▸ **Problem to solve**
Transcribe the lines of the records starting with the one that has "Task: Click the request URL input field" in it and ending with the last, and transcribe nothing else.

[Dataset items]
----------

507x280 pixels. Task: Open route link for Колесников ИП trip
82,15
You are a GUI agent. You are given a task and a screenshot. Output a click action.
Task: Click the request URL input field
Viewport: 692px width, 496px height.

----------

▸ **Result below**
Task: Click the request URL input field
Viewport: 692px width, 496px height.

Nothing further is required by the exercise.